Find base vectors and dim of a space described by the following system of equation: $$2x_1-x_2+x_3-x_4=0 \\ x_1+2x_2+x_3+2x_4=0 \\ 3x_1+x_2+2x_3+x_4=0$$ I did rref of the matrix and as a result i get:
$$\begin{pmatrix} 1 & 2 & 1 & 2 \\ 0 & -5 & -1 & -5 \\ 0 & 0 & 0 & 0 \end{pmatrix} $$ Thus i think that the independent variables will be $x_1,x_2$ and base vectors are the solution of this sytem when $x_1=0,x_2=1 $ and $x_1=1,x_2=0$, but in the answer to the question is that independent variables are $x_2,x_4$. Am i doing something wrong?
My definition of RREF is different from yours it seems, and I calculated RREF form of augmented matrix to be:
$$ \left( \begin{array}{cccc|c} 1 & 0 & 3/5 & 0 & 0\\ 0 & 1 & 1/5 & 1 & 0\\ 0 & 0 & 0 & 0 & 0 \end{array} \right) $$
From this you set $x_3=t, x_4=s$ where $t,s$ are (scalar) parameters, and you can describe your solution space with these two independent variables.
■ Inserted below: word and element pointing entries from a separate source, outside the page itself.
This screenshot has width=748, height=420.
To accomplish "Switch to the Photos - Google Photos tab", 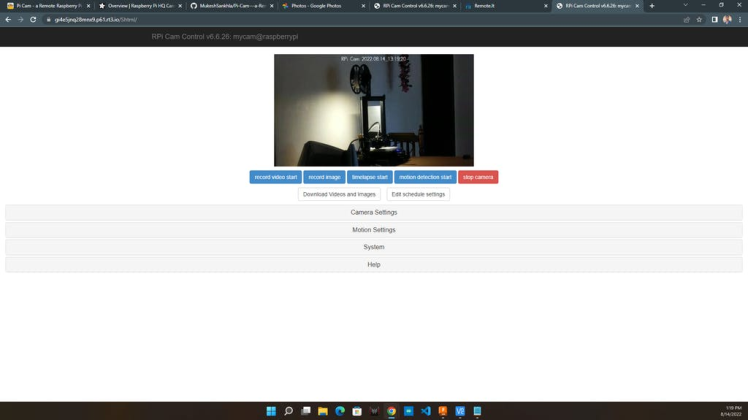I will (x=320, y=6).
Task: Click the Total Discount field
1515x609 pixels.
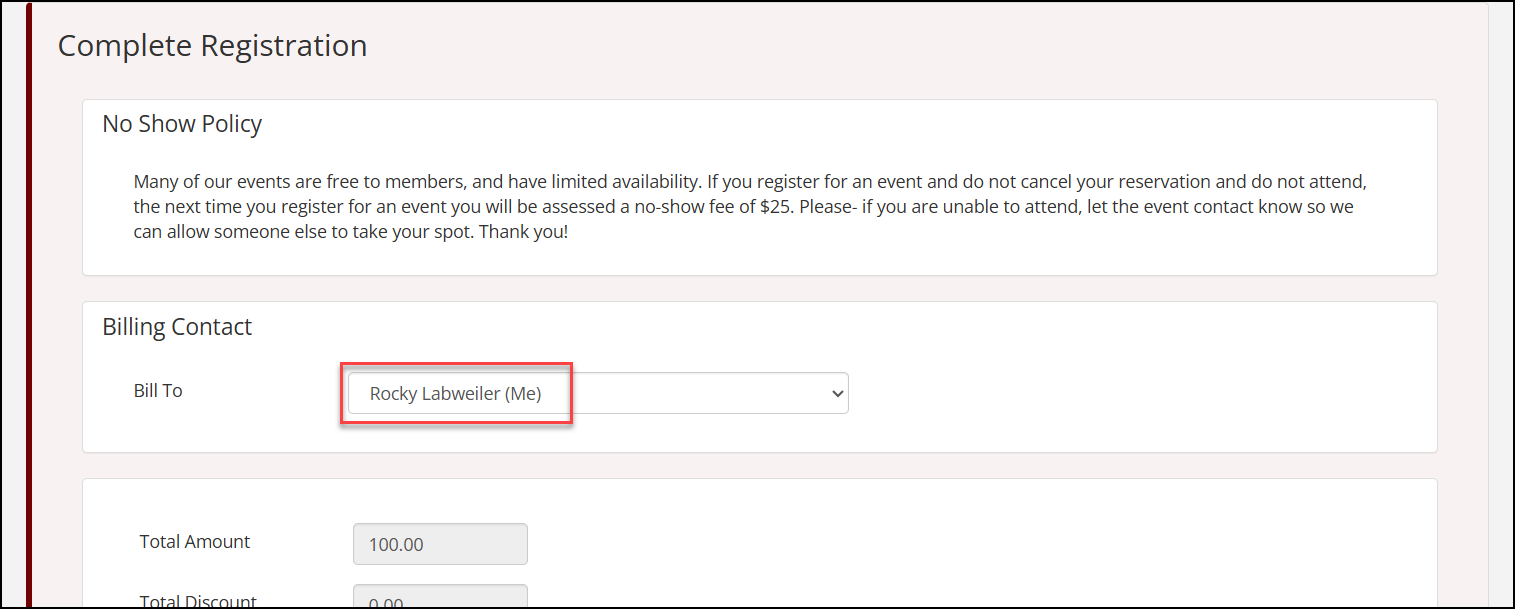Action: [440, 600]
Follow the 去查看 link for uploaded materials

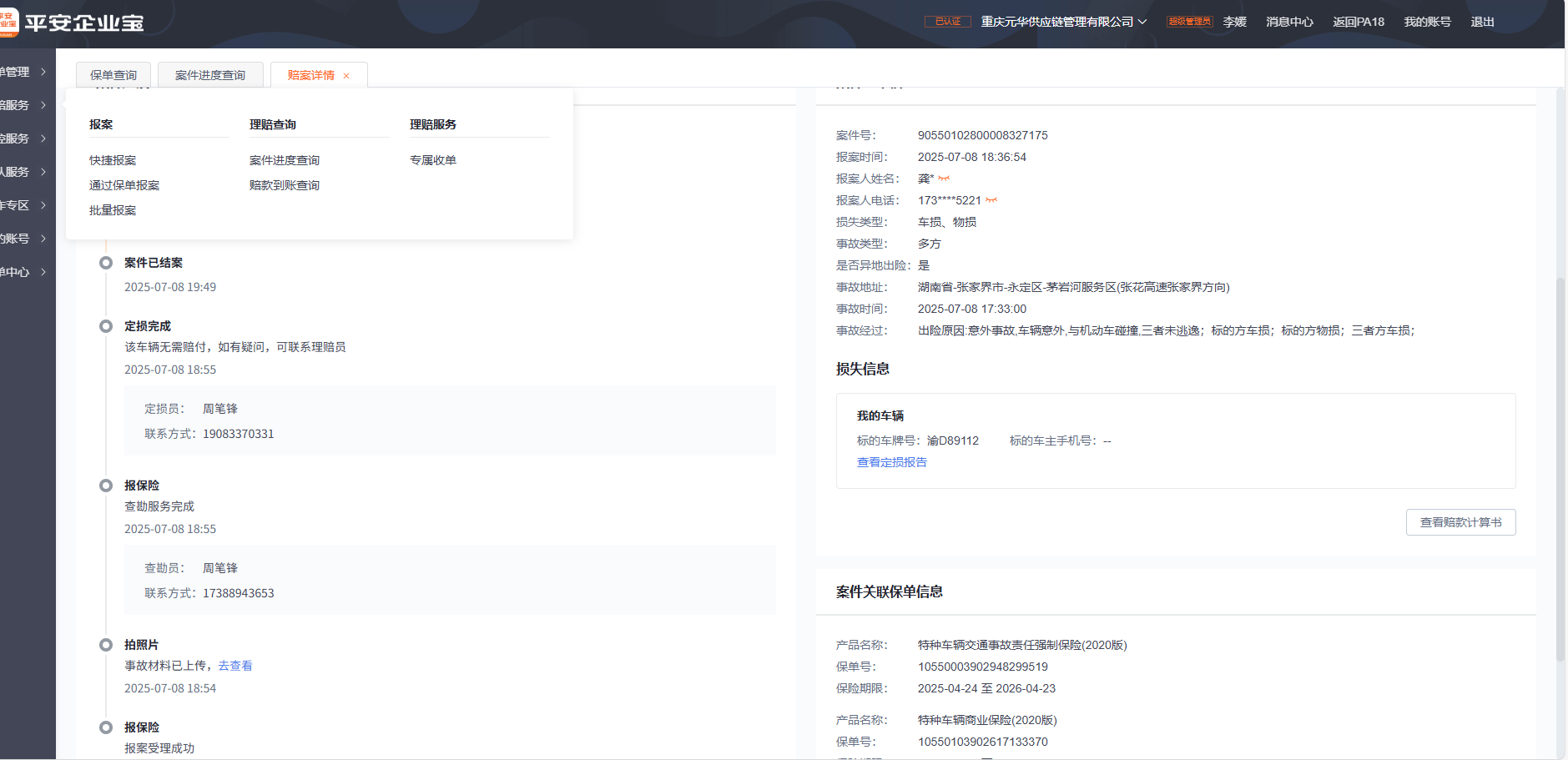click(235, 666)
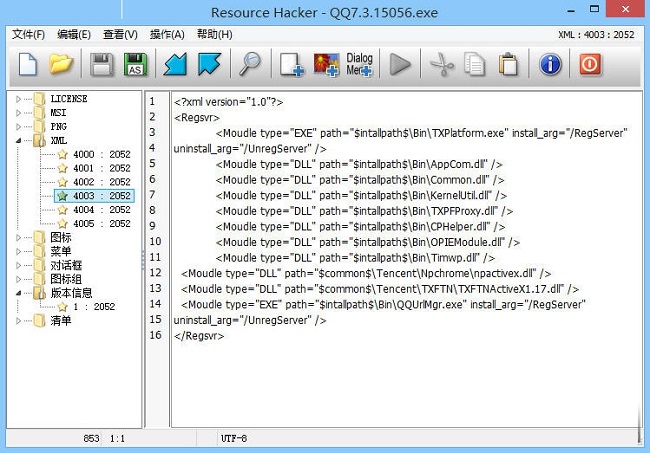Image resolution: width=650 pixels, height=453 pixels.
Task: Click the magnifier search icon
Action: click(x=248, y=65)
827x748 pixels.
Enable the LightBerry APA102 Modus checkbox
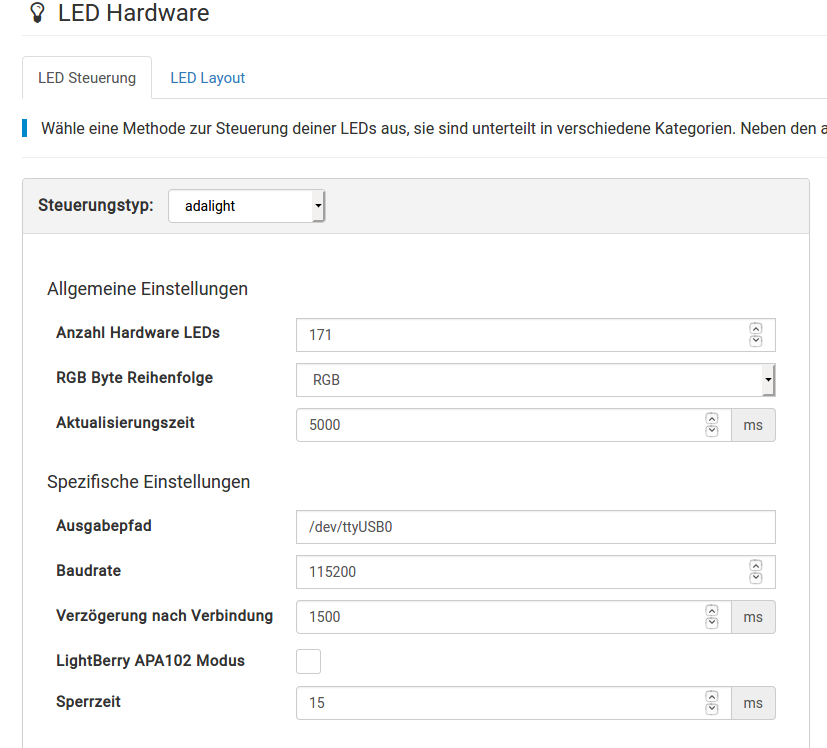pos(309,661)
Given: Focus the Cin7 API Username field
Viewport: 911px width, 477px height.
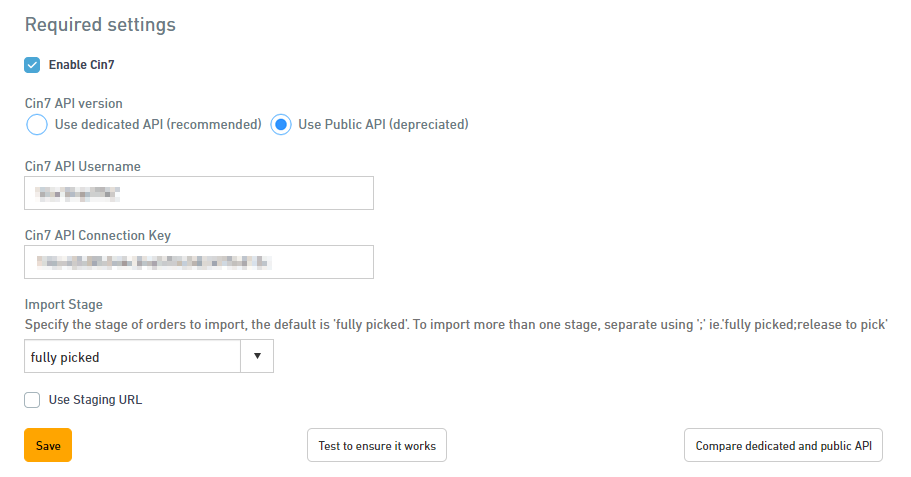Looking at the screenshot, I should pyautogui.click(x=199, y=193).
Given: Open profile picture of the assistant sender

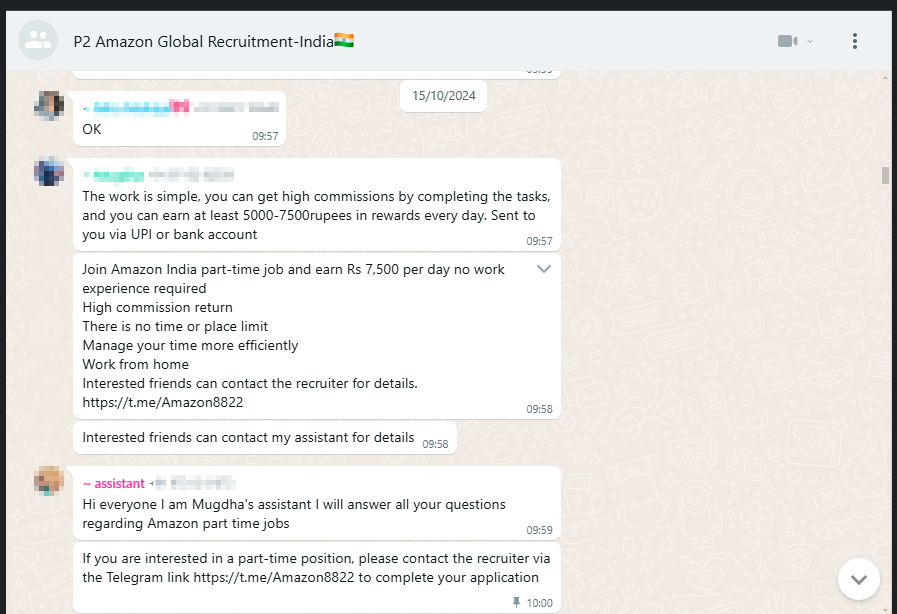Looking at the screenshot, I should click(49, 481).
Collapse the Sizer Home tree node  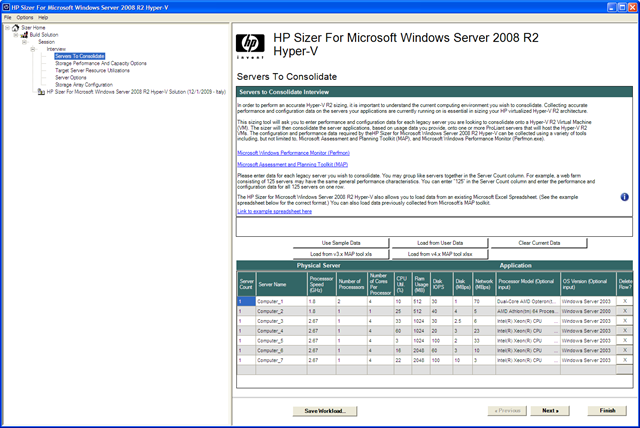coord(5,27)
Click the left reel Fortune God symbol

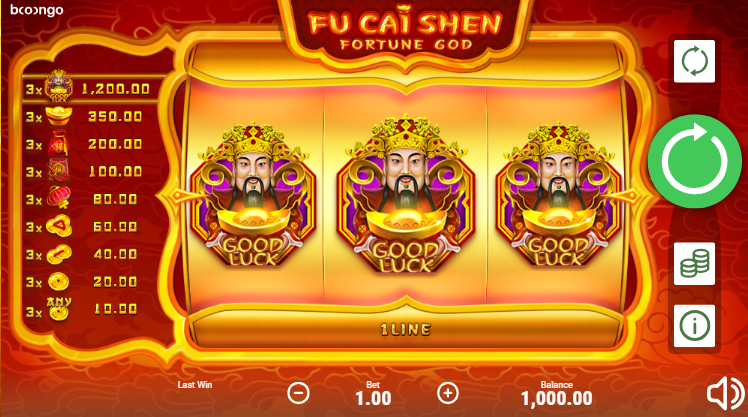tap(253, 195)
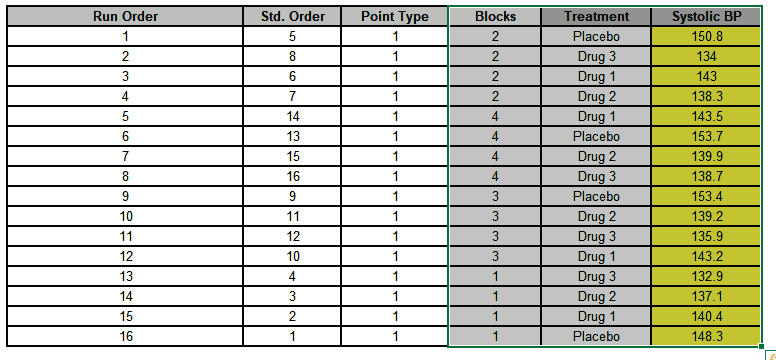This screenshot has height=360, width=776.
Task: Select the Systolic BP header cell
Action: pos(706,16)
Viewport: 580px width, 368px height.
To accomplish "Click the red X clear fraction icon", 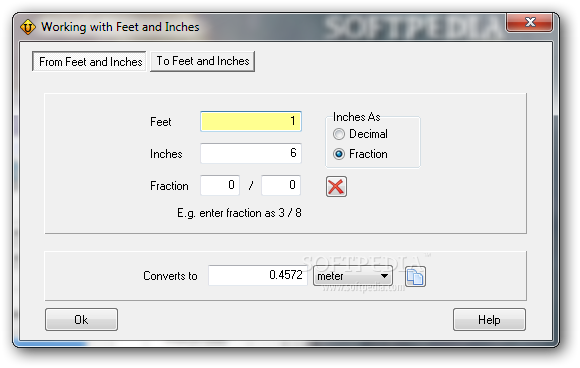I will click(336, 186).
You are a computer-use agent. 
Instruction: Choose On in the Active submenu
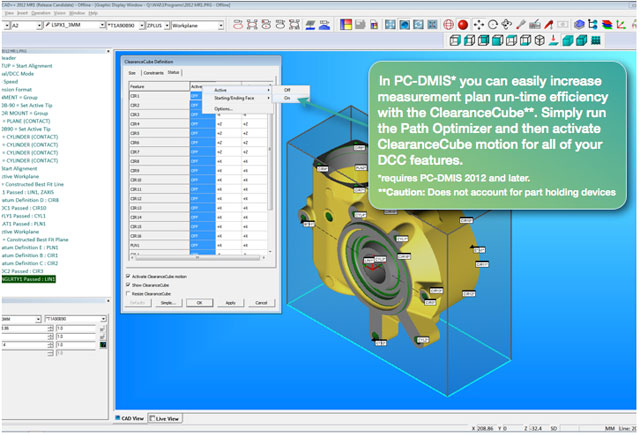[x=289, y=98]
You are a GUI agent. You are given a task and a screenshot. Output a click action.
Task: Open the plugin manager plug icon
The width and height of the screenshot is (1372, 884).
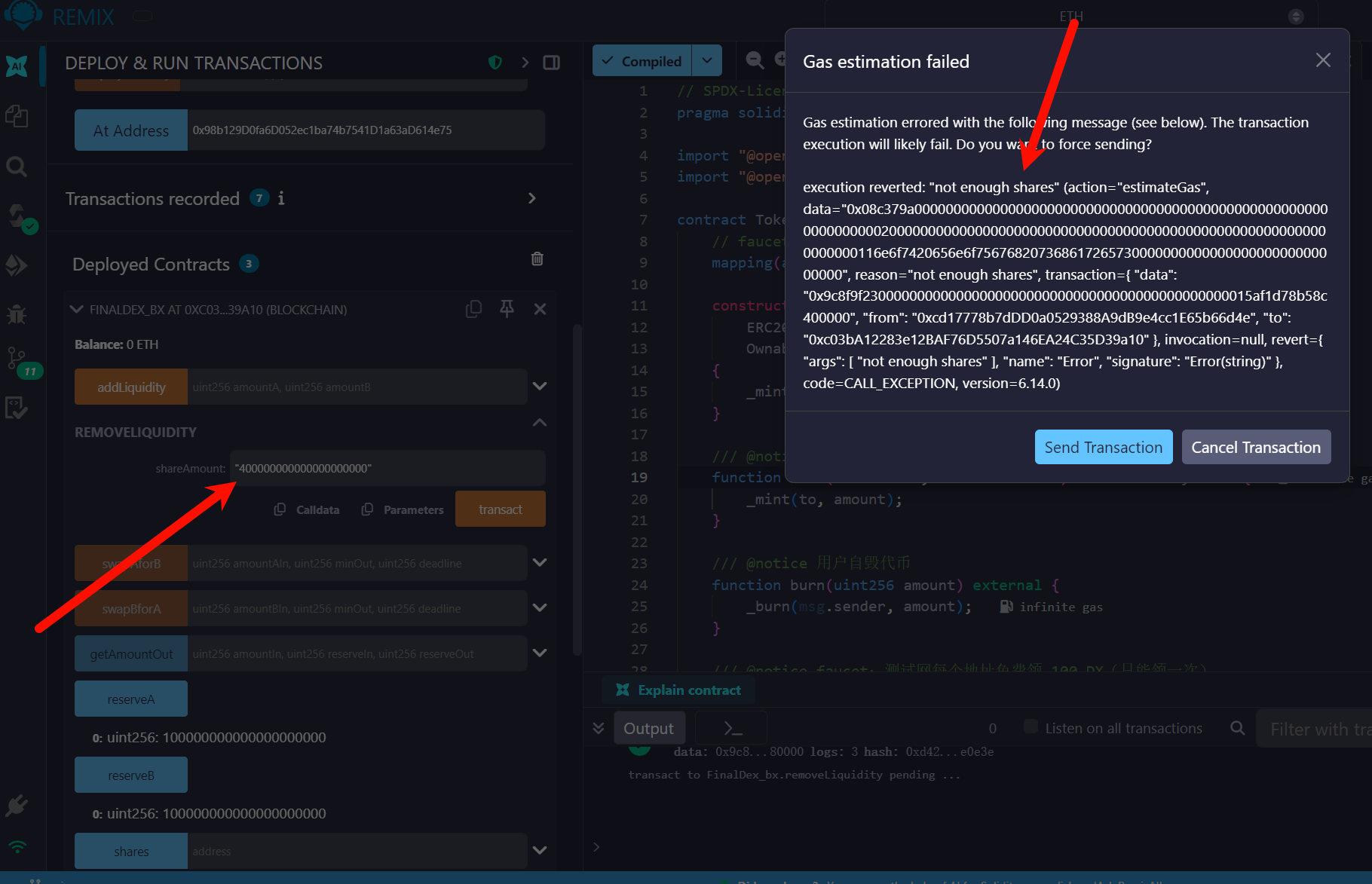click(17, 806)
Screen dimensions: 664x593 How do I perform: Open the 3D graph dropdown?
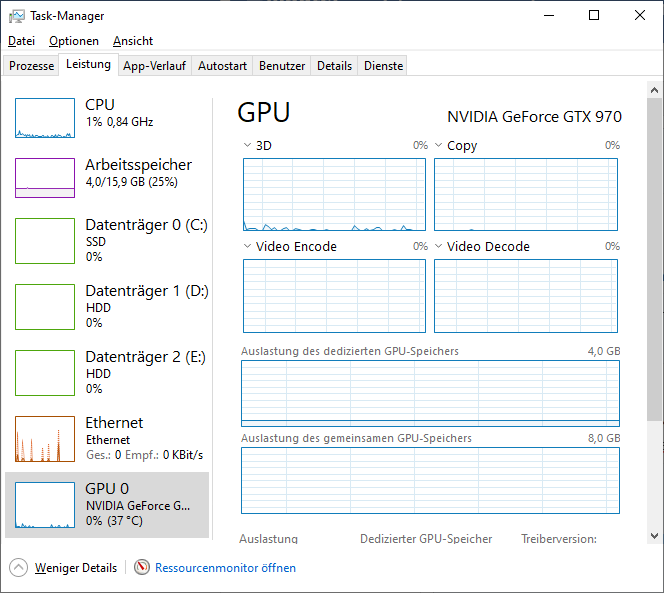click(248, 146)
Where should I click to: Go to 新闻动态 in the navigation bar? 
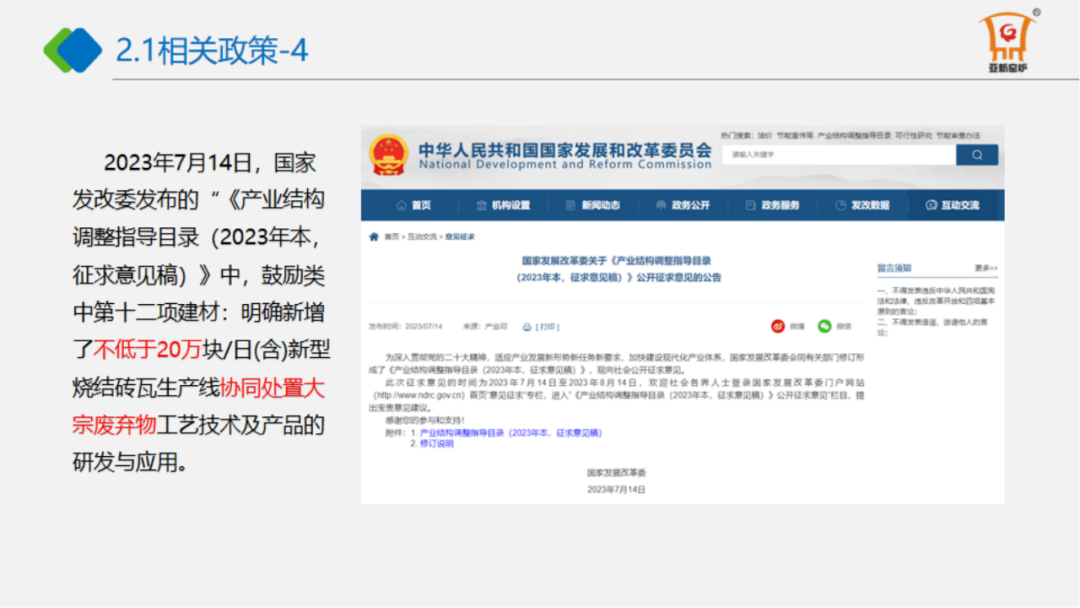tap(592, 205)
Then $x_1=-\frac{3}{5} t$, $x_2= -\frac{1}{5}t-s$. So
$$ (x_1,x_2,x_3,x_4)=\left(-\frac{3}{5} t,\; -\frac{1}{5}t-s,\; t,\; s\right)=\left(-\frac{3}{5},\; -\frac{1}{5},\; 1,\; 0\right)t+\left(0,\; -1,\; 0,\; 1\right)s $$
and you easily see that dimension is $2$.